Political advocate for persons with disabilities
Andrew U.D. Straw is a solo practitioner. He has been practicing civil rights and employment law for 14 years, after graduating from the University of Indiana- Maurer School of Law. Disability rights advocacy “is my focus in life and my career and I love it.” Andrew explains that the barriers and injustices he encounters as a person with bipolar disorder and physical impairments resulting from a car accident motivates his work. He uses his experiences as a person with disabilities to be a successful advocate, as he understands the barriers that many of his clients encounter. “My disabilities give me credibility.”
In 2013, Andrew founded the Disability Party, which is dedicated to increasing “access and opportunity” for people with disabilities everywhere. The Party now boasts more than 1,000 followers in 35 countries. His interaction with other people with disabilities inspires and drives him to do more. “Their struggles are my struggles.” Recently, Andrew got 70 businesses in Streamwood, Illinois, where he lives, to provide handicap parking spaces.
Regarding his own accommodations, Andrew has realized that “[o]ver time, you run into the things that are barriers that make you less effective.
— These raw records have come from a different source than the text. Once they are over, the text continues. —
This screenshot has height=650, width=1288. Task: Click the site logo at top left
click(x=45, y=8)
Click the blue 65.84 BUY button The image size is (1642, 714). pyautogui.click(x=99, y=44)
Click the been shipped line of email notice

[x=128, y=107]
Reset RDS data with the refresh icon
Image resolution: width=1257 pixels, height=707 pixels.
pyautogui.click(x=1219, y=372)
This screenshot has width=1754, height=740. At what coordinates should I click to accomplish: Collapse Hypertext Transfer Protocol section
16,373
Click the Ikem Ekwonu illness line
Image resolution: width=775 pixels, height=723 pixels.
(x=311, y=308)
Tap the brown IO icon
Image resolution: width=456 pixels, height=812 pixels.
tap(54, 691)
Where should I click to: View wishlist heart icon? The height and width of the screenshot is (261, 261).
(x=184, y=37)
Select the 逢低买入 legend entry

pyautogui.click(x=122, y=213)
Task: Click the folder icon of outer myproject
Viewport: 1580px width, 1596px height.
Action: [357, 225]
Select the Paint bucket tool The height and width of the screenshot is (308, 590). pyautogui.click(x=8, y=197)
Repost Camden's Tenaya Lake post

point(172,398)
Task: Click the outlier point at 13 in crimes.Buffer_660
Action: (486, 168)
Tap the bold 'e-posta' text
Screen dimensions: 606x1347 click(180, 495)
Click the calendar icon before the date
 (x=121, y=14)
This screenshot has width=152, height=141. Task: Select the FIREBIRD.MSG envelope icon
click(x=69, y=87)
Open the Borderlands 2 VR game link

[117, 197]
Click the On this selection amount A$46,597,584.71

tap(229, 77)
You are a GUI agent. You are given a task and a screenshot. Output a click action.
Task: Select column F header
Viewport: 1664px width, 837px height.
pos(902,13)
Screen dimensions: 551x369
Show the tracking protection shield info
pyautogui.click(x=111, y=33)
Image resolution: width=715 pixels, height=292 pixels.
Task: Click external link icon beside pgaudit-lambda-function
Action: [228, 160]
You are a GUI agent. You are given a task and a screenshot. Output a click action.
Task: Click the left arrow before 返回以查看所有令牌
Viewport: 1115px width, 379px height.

This is true of anything, not only disabilities. I know how effective I want to be, and certain behaviors can make me more effective. Such accommodations really help.” For example, he explains that he works at home most of the time, and takes naps when he needs to in order to refresh. He also tries not to drive further than he needs, as it can cause pain and numbness in his legs. Additionally, “My golden retrievers are a real comfort, as their lovely faces and licks can improve any mood.”
When asked about the inclusion of lawyers with disabilities in the legal profession, Andrew says we have a very long way to go. Attitudinal barriers are the most difficult to overcome. He is currently evaluating the relationship between disability, admission, and discipline rules of all state supreme courts.